Data from observational studies suggest that those who attend for antenatal care and attend early have better pregnancy outcomes than those who attend late or not at all, although there may be confounding variables (Reference1, Reference2). 20% of all mothers who died in the last confidential enquiry into maternal deaths 1997-99 had either missed >4 appointments or booked after 24 weeks (Reference3). Lack of antenatal care was therefore cited as a risk factor for maternal death.

Delivery of antenatal care

However much of what we know about antenatal care relates to the way in which it is delivered rather than its content. Currently, low risk women in European countries undergo an average of 14-16 visits. A recent Cochrane review examined the effect of a reduction in the number of antenatal visits (Reference4). It concluded that a reduction in the number of visits did not confer any adverse risk to either mother or fetus. However mothers in some studies in developed countries reported decreased satisfaction with the reduced schedule. Questions were also raised regarding the significance in the reduction of visits. However the two studies from developing countries showed a truly significant reduction in the number of visits and this has important implications given their lack of resources.

In view of the maternal dissatisfaction after a reduced visit schedule, one additional study examined the possibility of flexible antenatal care (Reference5). The study group had a reduced core number of visits with additional visits as and when requested by the mother. Despite feeling that they had better access to the midwife than the control group (who had a traditional scheme of visits), the study group still felt dissatisfied with their pattern of care and would have preferred to have more visits. The authors concluded that the introduction of such a scheme would require considerable education and continued reinforcement of the truly flexible woman centred approach to antenatal care.

The same Cochrane review also examined who provided antenatal care to low risk women and compared shared obstetric/community care with community care (Reference4). Fewer malpresentations were diagnosed in the community group and in one study less Rhesus negative antibody checks were performed. However, the overall conclusion was that community antenatal care was appropriate for low risk women and the maternal satisfaction was at least as good if not better than the shared care group. An economic evaluation of one of the studies revealed community care to be cheaper than shared care (Reference6).

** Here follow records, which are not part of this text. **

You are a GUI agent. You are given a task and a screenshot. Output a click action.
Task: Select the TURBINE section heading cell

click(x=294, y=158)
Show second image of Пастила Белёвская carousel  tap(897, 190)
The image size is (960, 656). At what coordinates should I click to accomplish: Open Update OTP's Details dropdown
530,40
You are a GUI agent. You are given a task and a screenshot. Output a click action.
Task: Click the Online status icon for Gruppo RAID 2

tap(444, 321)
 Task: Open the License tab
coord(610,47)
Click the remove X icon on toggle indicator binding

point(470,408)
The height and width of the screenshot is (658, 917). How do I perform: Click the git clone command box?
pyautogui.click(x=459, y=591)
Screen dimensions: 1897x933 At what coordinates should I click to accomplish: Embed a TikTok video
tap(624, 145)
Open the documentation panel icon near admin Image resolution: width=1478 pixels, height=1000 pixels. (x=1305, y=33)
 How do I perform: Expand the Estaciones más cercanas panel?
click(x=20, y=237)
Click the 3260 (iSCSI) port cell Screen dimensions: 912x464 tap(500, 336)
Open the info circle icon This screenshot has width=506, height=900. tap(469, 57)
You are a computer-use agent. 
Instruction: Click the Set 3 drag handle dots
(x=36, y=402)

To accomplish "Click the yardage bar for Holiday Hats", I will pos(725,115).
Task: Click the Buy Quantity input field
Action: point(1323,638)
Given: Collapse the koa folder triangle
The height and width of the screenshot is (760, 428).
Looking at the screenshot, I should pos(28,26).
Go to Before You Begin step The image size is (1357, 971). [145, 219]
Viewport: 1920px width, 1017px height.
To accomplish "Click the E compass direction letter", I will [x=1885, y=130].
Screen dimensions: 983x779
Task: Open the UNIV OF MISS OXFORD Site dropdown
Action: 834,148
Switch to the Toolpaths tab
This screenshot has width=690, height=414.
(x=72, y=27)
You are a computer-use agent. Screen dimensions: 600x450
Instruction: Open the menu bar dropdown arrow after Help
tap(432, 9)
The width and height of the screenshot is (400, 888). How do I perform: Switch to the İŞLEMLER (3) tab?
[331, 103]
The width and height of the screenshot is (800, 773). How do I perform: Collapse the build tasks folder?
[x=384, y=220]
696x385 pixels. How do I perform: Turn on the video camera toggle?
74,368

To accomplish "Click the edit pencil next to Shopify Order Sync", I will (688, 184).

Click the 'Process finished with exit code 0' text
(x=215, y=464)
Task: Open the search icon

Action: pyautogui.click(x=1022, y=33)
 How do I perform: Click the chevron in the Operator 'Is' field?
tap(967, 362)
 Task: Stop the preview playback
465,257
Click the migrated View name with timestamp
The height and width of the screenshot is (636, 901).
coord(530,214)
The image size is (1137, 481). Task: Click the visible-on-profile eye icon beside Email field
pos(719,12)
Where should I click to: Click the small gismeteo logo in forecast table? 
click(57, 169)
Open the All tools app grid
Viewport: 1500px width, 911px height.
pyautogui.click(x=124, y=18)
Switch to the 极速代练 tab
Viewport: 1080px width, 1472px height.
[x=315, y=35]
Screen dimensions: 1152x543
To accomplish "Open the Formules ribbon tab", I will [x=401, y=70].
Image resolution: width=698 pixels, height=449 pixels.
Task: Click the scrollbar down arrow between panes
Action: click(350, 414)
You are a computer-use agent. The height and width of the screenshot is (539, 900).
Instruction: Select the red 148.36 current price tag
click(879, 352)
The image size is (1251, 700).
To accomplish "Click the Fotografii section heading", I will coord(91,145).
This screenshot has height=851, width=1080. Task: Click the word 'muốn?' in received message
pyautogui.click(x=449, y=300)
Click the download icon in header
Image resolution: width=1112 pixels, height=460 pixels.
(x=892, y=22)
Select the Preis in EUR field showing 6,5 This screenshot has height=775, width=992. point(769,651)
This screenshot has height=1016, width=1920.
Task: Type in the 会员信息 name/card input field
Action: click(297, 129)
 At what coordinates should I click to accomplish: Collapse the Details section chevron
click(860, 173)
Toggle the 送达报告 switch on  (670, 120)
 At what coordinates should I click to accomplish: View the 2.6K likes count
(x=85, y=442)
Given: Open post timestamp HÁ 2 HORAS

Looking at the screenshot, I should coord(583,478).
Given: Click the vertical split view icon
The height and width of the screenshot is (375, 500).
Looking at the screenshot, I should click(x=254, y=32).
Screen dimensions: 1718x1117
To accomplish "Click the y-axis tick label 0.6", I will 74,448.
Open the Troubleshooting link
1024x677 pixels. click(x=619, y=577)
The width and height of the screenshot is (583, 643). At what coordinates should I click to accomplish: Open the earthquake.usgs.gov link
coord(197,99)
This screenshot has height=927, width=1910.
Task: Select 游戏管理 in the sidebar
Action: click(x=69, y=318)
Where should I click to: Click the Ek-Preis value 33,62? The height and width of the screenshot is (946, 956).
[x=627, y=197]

One of the possible reasons cited for the satisfaction expressed with community care was that of continuity. An additional study addressed this issue specifically, comparing traditional care with team midwifery care where the woman was seen by one of 7 team midwives at each visit (Reference7). Unlike the studies mentioned so far, this included high and low risk women. High risk women were seen as planned by obstetricians but if randomised to the team midwifery arm they saw a team midwife at each visit as well. A member of the team midwifery group attended women in labour and intrapartum outcomes were examined. There was no difference in perinatal outcome, however the sample size was small (1000 women). There were slightly more caesarian sections in the team midwifery group but less instrumental deliveries. In addition there was less epidural and narcotic use in labour, less augmentation and electronic fetal monitoring and less episiotomies but more unsutured tears. The authors concluded that the general decrease in interventions in labour was due to the presence of a known midwife providing continuous support in keeping with the findings of another study on continued support in labour (Reference8).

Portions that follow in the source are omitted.